Text to read:
START

They are written that way; the ones you give her are for what a guy would do for rocking a girl's socks off. The one for her to give you are for a girl to pleasure a guy. 

One a week (in a perfect world, lol).

Anyway, it's an actual invitation/envelope. Each one is different. You pick an evening (morning, whatever) and you write that on the invitation along with the location. The invitation tells her where to go and when, and what - if anything - she needs to bring with her. Meanwhile you set up the date. For instance, one for the girls included telling him to bring a can of whipped cream. Meanwhile, she was to get a bunch of fruit, cut it up, and string it on a string that she wraps around her...something. He shows up and that's all she has on. His job is to use the whipped cream as he chooses on pieces of fruit he wants to bite off the string, until he runs out of fruit. By then, he should be ready to partake of other 'fruit,' kwim?

I think that if you were to step up your game and do some of these things they would intrigue her, make you more valuable in her eyes, and ramp up your manly factor. And you are definitely missing out on that.

END

Data section:
START

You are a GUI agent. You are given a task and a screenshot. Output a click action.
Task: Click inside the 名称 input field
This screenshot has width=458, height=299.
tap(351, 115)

END

Write the next part of the forum post about date-night invitations, starting right after its last sentence.

http://www.amazon.com/52-Invitation...=sr_1_1?s=books&ie=UTF8&qid=1318020233&sr=1-1


----------



## turnera (Jan 22, 2010)

okeydokie said:


> so she comes to bed naked but doesnt allow you to build up and even tells you that she just isnt in the mood, i find that to be extremely confusing


 Actually, speaking as a woman, it was strat who blew it here. Hour-long backrub? Who does that except a masseuse? Come in the room, turn off the lights, turn on some music, rub some oil on her back for about five minutes, start rubbing elsewhere, slowly turn her over to rub more somewhere 'else,' and when she's getting into it, proceed. 

There shouldn't even be speaking going on.


----------



## Sawney Beane (May 1, 2011)

turnera said:


> Actually, speaking as a woman, it was strat who blew it here. Hour-long backrub? Who does that except a masseuse? Come in the room, turn off the lights, turn on some music, rub some oil on her back for about five minutes, start rubbing elsewhere,


What happens when she says "No, just my back!" at this stage? Or if you then go back to her back, then re-escalate, she says "Are you deaf or stupid? I SAID just my back!"?



> slowly turn her over to rub more somewhere 'else,' and when she's getting into it, proceed.
> 
> There shouldn't even be speaking going on.


----------



## turnera (Jan 22, 2010)

Then you get off the bed, turn on the lights, turn off the music, put your clothes back on, and say 'I'm going out. I deserve better treatment than this, and I'm out of here.'

Then you leave and go hit the sports bar or call on some friends and put her out of your mind, and leave her there alone, wondering what just happened.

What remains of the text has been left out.